▸ **What you need to do**:
Of the lines in the data below, write out exactly those from the one holding "View store information (1007, 1115)" through the one holding "July 2025 (1013, 1159)", both included.

▸ **Source data**:
_ _ _

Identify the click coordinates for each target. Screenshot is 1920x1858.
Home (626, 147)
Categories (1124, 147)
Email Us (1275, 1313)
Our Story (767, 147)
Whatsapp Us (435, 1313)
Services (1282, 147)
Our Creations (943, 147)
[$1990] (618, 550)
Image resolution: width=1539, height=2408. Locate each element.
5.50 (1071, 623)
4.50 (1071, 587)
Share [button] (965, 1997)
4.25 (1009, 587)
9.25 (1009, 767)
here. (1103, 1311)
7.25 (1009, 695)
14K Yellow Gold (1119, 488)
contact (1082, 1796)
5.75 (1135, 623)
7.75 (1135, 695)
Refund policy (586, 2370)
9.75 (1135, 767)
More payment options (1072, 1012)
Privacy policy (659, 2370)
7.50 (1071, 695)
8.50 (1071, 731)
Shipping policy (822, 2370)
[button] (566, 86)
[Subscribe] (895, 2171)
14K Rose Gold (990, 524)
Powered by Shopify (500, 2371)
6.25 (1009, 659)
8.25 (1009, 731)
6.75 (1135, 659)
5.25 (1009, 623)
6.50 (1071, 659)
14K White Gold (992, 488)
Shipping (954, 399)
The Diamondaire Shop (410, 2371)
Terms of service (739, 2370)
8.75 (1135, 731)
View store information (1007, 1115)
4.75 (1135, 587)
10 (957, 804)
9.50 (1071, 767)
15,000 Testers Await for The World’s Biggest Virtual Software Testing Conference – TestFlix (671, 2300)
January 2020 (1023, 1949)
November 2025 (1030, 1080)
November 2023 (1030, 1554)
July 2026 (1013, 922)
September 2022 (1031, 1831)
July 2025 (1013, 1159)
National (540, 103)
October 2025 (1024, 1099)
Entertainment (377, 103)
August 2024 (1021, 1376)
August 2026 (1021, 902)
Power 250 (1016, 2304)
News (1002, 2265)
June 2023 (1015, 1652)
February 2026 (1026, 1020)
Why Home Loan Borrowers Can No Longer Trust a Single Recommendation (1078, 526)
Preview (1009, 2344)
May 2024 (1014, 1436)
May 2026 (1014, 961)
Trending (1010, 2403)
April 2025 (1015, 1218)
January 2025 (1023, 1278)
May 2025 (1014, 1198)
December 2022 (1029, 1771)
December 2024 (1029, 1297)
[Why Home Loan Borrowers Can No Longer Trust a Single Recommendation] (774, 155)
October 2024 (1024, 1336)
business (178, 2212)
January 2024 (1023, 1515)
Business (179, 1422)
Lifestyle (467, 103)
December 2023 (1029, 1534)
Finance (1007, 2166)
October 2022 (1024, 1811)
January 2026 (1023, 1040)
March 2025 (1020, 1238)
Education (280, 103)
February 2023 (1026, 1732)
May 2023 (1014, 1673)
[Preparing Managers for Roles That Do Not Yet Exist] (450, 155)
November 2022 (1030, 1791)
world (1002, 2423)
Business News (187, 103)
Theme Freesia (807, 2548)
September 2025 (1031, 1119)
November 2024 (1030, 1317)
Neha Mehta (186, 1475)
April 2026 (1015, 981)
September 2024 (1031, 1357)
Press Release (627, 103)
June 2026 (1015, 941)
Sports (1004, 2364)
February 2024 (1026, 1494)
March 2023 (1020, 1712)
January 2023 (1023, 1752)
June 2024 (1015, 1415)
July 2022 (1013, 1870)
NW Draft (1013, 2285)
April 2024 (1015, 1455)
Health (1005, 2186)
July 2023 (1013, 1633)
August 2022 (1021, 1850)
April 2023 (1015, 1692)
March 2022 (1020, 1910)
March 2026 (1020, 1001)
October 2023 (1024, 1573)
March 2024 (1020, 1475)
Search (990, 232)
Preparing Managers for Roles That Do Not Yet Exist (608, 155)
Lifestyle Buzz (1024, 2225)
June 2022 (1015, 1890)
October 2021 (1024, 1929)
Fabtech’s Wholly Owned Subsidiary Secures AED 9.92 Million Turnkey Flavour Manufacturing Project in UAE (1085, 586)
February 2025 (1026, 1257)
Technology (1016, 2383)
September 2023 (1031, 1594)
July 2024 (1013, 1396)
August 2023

_ _ _

▸ **Answer to this problem**:
View store information (1007, 1115)
4.75 (1135, 587)
10 (957, 804)
9.50 (1071, 767)
15,000 Testers Await for The World’s Biggest Virtual Software Testing Conference – TestFlix (671, 2300)
January 2020 (1023, 1949)
November 2025 (1030, 1080)
November 2023 (1030, 1554)
July 2026 (1013, 922)
September 2022 (1031, 1831)
July 2025 (1013, 1159)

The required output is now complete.